Pixel coordinate grounding data:
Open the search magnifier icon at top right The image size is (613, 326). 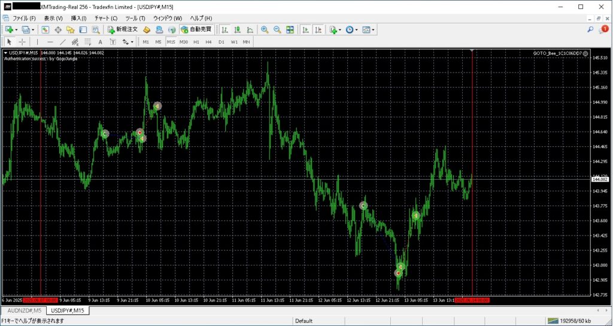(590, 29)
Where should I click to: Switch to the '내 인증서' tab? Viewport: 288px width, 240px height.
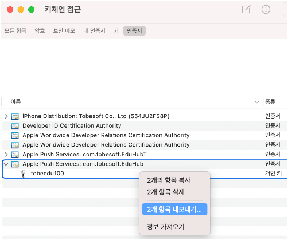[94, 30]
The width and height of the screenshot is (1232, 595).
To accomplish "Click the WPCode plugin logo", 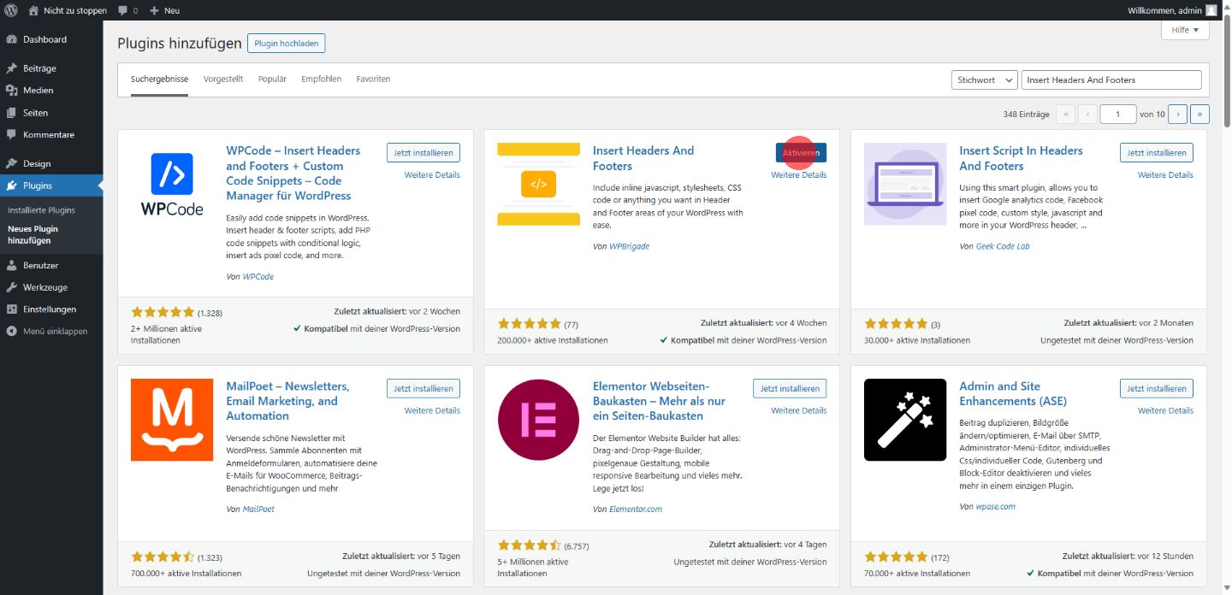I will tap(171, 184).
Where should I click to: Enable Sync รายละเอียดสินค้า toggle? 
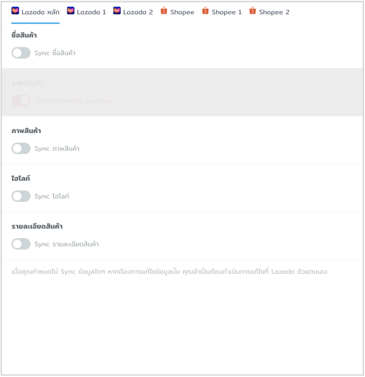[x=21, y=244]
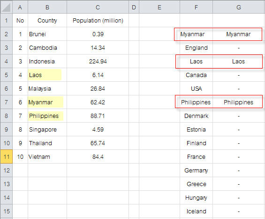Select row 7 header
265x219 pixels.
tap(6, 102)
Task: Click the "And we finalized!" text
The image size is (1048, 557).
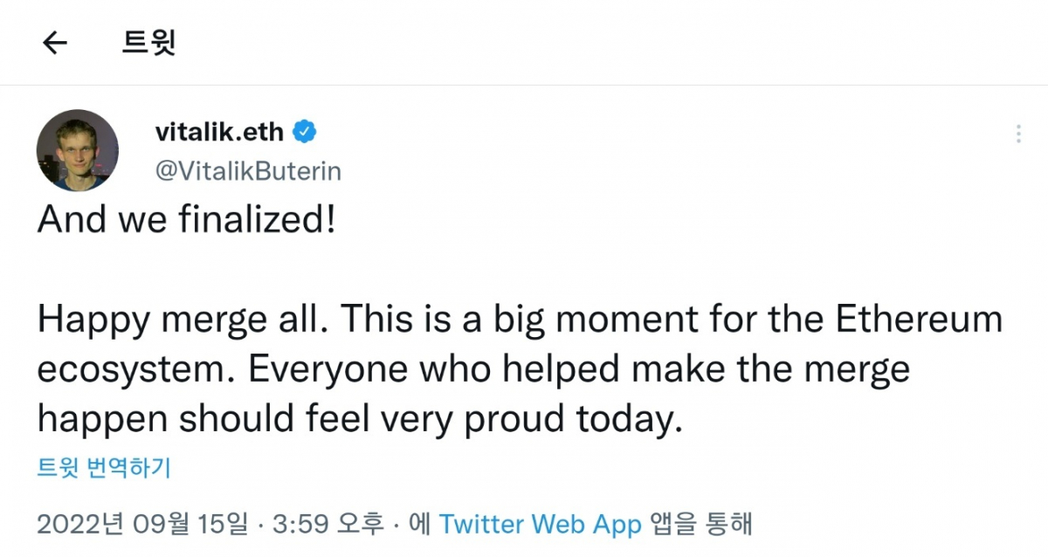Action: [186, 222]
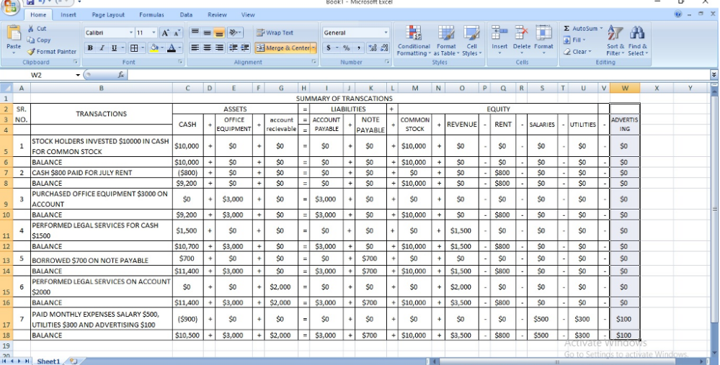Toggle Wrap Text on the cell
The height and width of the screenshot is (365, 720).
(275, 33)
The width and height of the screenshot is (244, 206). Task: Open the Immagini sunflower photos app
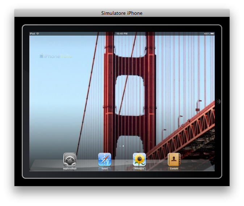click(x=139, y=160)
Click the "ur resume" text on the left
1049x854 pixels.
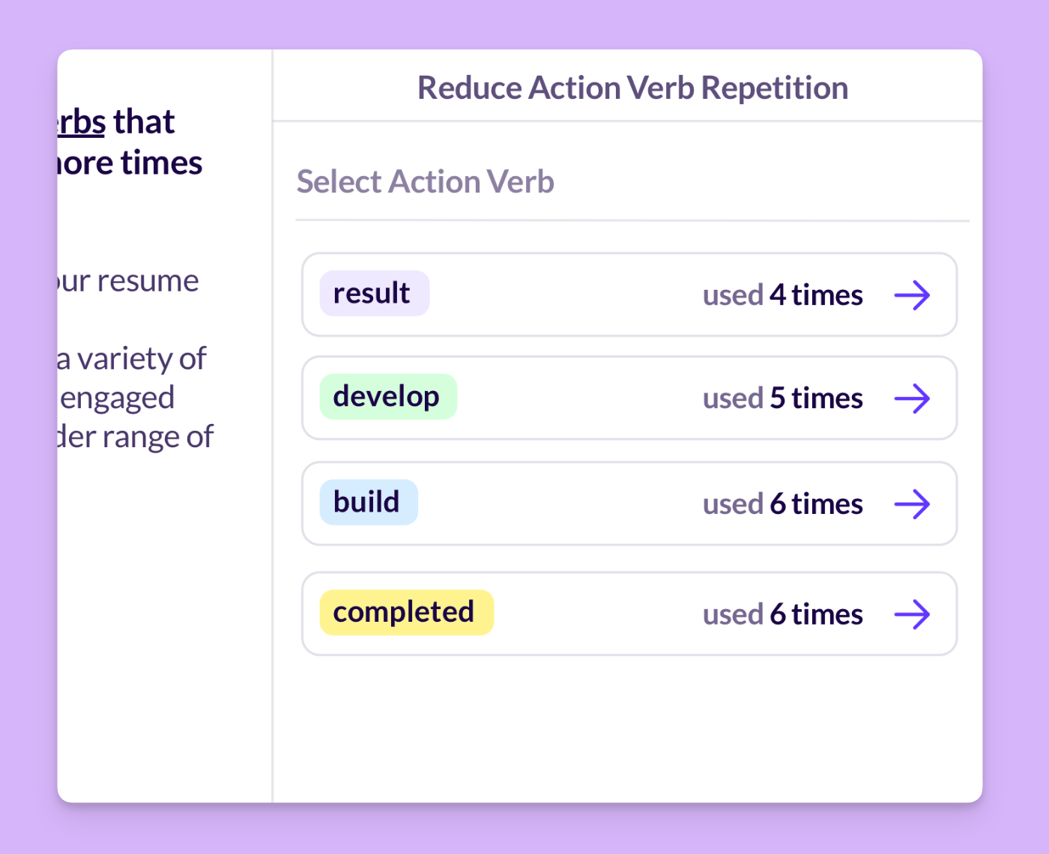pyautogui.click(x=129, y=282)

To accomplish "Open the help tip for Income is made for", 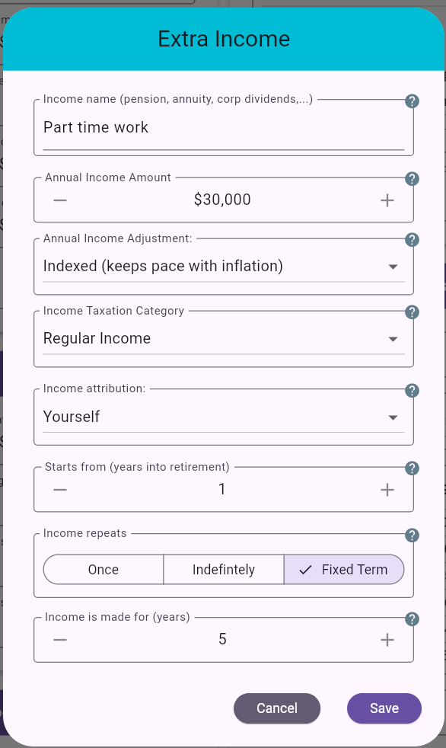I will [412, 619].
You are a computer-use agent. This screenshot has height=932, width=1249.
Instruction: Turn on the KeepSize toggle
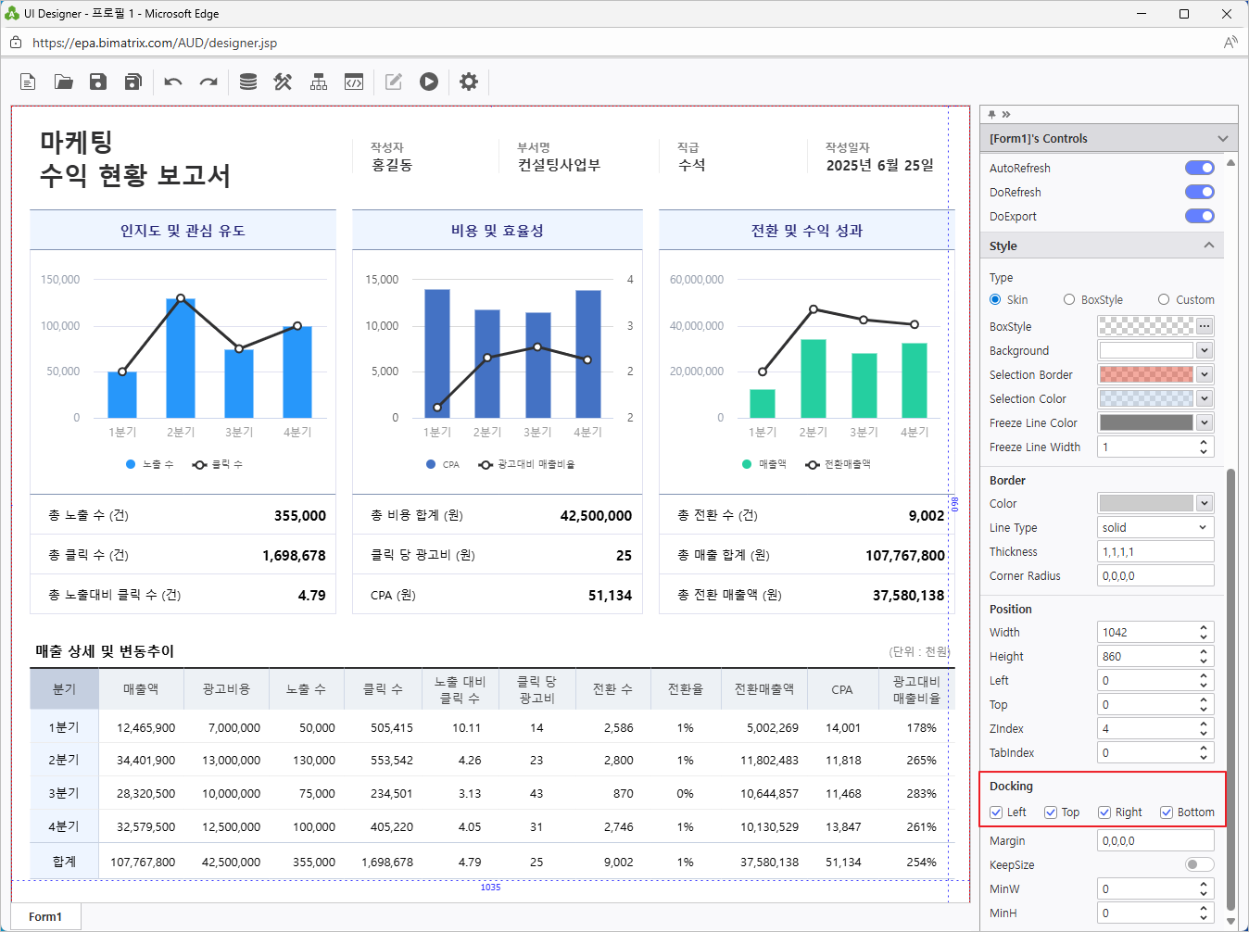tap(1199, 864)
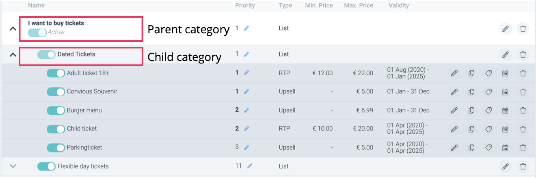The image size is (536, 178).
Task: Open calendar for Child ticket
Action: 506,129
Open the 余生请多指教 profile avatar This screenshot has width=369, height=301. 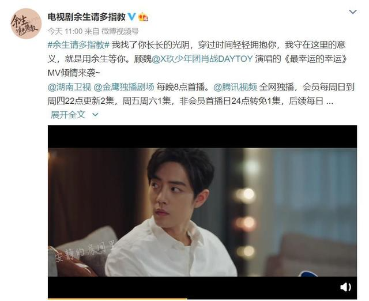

Task item: All lines from the one containing "Instruction: Turn on the KeepSize toggle" to the last line of the records above, and no others, should be returned unchanged, without pictures.

Output below:
Instruction: Turn on the KeepSize toggle
tap(1199, 864)
The image size is (536, 178).
Task: Open calendar for Child ticket
Action: 506,129
Open the 余生请多指教 profile avatar This screenshot has width=369, height=301. 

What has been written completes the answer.